One of Meta's engineering teams shared how they use a fine-tuned small Llama (Llama-2-7B, so not even a very recent model) to identify the root cause of production issues with 42% accuracy.

🤔 42%, is that not too low?
➡️ Usually, whenever there's an issue in production, engineers dive into recent code changes to find the offending commit.
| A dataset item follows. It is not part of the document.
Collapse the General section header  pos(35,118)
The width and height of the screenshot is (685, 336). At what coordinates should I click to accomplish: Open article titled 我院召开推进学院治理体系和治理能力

At Meta's scale (thousands of daily changes), this is like finding a needle in a haystack.
💡 So when the LLM-based suggestion is right, it cuts incident resolution time from hours to seconds!

How did they do it?

🔄 Two-step approach:
‣ Heuristics (code ownership, directory structure, runtime graphs) reduce thousands of potential changes to a manageable set
‣ Fine-tuned Llama 2 7B ranks the most likely culprits

🎓 Training pipeline:
‣ Continued pre-training on Meta's internal docs and wikis
‣ Supervised fine-tuning on past incident investigations
‣ Training data mimicked real-world constraints (2-20 potential changes per incident)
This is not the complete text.